From what I have found and asked of others on this board is most use a 40-50 lb shock. but remember you get what you pay for. And change the shock every trip or every big fish/ anytime it is put to good work, ie: against rocks, etc.


----------



## chinookhead (Dec 13, 2004)

*rebel*

So u think the Ande leader material that I already have is too stiff?


----------



## Hat80 (Sep 22, 2002)

*The Ande is fine.*

40 to 60lb Ande works well for a shocker. IMO, I would drop the running line to 14 to 17lb. Your goin to lose allot of distance casting 30lb line. .....Goodluck & tightlines


----------



## reelrebel18 (Oct 13, 2004)

i think that the LEADER materail is too stiff IMHO


----------



## BigWillJ (Jan 21, 2001)

Already good answers.

Yes, the generally accepted "rule" is to use 10# shock leader for every ounce of weight.

I read into that, "for really hard casting". It's for that reason that 60-80# shock line seems to be the safety norm for hard throwing of the "heavier" weights, say 6-8 ounces. In my hands, any more weight than that becomes less of a hard cast, and 80# is usually also enough.

I like to think that the shock line is an extension of my running line, so I use regular line for the shock leader. Might also note that the heavy stiff stuff makes for horrible knot tying. Much easier making a line to line connection with the heavy regular line.

And as already mentioned, change your shock line often.


----------



## Mark G (Nov 15, 2004)

I have that same rod with the Daiwa 30. I use 20lb main line and a 40 lb ande Shocker. This works fine for up to 6oz. (weight + bait). I'll go up to 50lb shocker only if I have to toss 8oz+ bait. That rod is rated at 6-10 oz but I think the sweet spot is right at a total of 6 oz. Any more weight than that tends to overload the rod and you wind up with a lob cast= shorter distance.

My .02


----------



## shaggy (Jun 18, 2003)

Ahhh, heck, my two cents, probably worth less but here goes. Use 15 pound test Ande line as the main, and top with two and a half rod lengths of forty pound BPS brand mono. Has done me well tossing anywhere from 4 ounces up to ten ounces :--| and bait at AI.

Another thing I figure, the heavier the shock line, the more resistance, and well with my casting, can't afford to lose distance.

Have Jeep will travel


----------



## Cdog (Mar 18, 2002)

Shaggy you bring up a good point, fishing AI you are alot of times fishing in solitude.When fishing in a crowd it is important to use higher shock for safety. That being said I usally use 50# reg ande line as I try to stay outta crowds.


----------



## BigWillJ (Jan 21, 2001)

shaggy said:


> Another thing I figure, the heavier the shock line, the more resistance, and well with my casting, can't afford to lose distance.
> 
> Have Jeep will travel


A good two cents Shag, but this is also a consideration - a lower stretch (heavier) shock line could get you more distance than a (thinner) line with more stretch. It's generally accepted that "lower stretch = more distance".

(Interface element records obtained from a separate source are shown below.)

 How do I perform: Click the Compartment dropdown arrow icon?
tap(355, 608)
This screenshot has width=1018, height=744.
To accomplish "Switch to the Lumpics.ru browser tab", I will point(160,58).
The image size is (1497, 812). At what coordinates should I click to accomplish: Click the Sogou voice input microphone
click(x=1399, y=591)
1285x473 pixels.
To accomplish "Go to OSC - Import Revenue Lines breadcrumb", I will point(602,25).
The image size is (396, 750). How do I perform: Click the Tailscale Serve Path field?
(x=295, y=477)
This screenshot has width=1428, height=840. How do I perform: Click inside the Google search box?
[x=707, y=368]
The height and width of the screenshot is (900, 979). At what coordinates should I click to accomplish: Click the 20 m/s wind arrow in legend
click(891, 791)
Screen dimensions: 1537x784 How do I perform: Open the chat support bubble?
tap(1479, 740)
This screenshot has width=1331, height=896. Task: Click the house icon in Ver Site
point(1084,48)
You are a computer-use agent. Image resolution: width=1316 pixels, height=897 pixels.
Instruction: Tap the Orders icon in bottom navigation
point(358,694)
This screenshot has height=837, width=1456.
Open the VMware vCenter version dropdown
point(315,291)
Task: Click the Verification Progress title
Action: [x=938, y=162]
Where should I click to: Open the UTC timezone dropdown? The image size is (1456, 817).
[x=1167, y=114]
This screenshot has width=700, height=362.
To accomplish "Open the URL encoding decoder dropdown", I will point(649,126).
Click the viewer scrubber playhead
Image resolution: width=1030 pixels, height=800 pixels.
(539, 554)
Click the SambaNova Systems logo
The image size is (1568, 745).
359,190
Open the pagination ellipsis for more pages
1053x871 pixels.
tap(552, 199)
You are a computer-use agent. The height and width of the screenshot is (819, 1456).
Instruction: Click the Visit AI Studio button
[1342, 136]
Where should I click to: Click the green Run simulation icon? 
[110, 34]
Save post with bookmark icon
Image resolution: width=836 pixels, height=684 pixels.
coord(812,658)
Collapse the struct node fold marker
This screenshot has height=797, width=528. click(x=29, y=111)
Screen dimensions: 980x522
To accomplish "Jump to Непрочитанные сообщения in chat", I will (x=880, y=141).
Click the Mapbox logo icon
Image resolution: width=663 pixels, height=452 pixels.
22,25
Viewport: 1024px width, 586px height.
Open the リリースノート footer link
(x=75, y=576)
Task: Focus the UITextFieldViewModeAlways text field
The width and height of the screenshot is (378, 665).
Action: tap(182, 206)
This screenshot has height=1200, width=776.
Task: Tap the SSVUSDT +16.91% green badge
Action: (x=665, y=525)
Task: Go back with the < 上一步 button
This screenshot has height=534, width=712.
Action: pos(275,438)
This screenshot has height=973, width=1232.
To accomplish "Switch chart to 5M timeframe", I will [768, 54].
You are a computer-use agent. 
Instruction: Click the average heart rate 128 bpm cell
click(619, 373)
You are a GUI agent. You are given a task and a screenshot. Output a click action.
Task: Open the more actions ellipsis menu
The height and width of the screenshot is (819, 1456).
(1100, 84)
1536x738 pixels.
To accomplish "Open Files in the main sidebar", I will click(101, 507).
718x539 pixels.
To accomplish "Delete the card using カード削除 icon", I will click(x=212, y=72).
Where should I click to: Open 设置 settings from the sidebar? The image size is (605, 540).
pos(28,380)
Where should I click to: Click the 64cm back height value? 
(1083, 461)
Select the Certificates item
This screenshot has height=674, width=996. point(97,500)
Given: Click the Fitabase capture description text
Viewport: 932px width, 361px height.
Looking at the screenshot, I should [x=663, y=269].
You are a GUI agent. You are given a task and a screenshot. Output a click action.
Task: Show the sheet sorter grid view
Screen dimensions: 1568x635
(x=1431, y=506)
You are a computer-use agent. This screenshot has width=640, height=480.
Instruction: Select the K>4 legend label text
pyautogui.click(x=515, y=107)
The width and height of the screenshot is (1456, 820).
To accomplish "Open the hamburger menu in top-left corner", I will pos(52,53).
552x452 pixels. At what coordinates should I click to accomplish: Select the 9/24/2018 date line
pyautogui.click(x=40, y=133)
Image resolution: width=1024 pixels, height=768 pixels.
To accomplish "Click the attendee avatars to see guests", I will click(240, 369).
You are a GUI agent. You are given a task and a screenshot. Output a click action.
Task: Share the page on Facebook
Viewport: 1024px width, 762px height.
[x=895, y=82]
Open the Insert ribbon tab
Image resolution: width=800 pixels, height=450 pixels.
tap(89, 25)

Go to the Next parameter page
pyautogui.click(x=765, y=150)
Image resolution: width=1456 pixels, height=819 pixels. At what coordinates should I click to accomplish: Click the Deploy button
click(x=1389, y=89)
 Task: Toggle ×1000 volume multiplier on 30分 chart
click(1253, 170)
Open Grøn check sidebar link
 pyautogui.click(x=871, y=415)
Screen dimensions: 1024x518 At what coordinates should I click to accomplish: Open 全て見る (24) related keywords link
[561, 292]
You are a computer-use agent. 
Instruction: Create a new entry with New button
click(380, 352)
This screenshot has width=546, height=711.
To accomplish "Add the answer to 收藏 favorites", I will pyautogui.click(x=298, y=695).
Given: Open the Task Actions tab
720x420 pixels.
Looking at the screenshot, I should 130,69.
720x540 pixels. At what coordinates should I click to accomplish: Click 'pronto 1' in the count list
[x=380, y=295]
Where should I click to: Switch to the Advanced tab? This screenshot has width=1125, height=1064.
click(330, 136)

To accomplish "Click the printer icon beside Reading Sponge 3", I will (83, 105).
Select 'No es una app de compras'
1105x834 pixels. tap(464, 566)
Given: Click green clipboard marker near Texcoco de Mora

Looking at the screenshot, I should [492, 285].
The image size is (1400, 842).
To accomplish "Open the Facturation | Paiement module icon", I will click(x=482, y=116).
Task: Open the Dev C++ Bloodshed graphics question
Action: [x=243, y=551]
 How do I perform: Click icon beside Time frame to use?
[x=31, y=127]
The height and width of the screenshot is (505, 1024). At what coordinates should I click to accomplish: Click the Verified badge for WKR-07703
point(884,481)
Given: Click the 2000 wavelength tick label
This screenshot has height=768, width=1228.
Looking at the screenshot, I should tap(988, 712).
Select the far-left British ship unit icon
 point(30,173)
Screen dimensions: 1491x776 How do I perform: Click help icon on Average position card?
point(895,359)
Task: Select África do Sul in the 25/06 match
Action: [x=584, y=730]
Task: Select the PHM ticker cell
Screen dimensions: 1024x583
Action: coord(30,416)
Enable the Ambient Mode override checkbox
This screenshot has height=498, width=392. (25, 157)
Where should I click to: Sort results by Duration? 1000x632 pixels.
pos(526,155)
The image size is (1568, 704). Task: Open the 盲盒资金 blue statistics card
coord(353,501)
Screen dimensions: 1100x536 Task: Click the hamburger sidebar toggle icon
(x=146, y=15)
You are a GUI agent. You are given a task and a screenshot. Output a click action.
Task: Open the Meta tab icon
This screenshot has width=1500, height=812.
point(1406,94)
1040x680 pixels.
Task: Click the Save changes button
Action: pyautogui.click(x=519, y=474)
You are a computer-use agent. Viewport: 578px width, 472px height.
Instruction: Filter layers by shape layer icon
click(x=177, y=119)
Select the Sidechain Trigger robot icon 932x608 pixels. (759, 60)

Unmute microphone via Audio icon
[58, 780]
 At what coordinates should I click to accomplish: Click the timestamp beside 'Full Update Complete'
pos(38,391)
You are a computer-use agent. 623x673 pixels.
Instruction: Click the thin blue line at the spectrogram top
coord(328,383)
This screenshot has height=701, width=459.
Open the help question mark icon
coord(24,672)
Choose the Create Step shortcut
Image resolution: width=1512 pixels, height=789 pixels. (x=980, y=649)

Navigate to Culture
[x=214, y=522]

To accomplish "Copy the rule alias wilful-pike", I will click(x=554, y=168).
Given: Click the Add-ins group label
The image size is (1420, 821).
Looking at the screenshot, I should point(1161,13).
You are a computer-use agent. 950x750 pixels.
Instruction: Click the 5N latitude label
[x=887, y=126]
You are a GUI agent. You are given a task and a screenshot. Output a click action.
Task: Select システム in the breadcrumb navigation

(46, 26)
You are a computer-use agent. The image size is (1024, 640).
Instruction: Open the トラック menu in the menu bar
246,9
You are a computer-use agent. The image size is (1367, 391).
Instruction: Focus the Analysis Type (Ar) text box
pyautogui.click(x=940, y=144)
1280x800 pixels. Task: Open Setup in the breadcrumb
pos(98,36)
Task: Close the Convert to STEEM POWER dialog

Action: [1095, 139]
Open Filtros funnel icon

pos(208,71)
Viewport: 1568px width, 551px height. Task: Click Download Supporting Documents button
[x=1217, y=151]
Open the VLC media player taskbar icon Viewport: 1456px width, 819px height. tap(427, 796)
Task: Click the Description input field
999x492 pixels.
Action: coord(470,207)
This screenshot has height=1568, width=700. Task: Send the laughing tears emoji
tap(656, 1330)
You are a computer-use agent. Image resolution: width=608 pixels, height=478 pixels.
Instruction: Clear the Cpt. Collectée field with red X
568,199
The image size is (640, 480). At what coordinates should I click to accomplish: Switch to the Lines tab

Find that low stretch shock line in a higher lb test with the thinnest diam for that lb test, and you're onto something!


----------



## shaggy (Jun 18, 2003)

BigWillJ said:


> A good two cents Shag, but this is also a consideration - a lower stretch (heavier) shock line could get you more distance than a (thinner) line with more stretch. It's generally accepted that "lower stretch = more distance".
> 
> Find that low stretch shock line in a higher lb test with the thinnest diam for that lb test, and you're onto something!


As Dog said, usuallyfishing in solitude so the only one bound to get killed is me. Also as my grand daddy taught me , if it AIn't broke, don't fix it.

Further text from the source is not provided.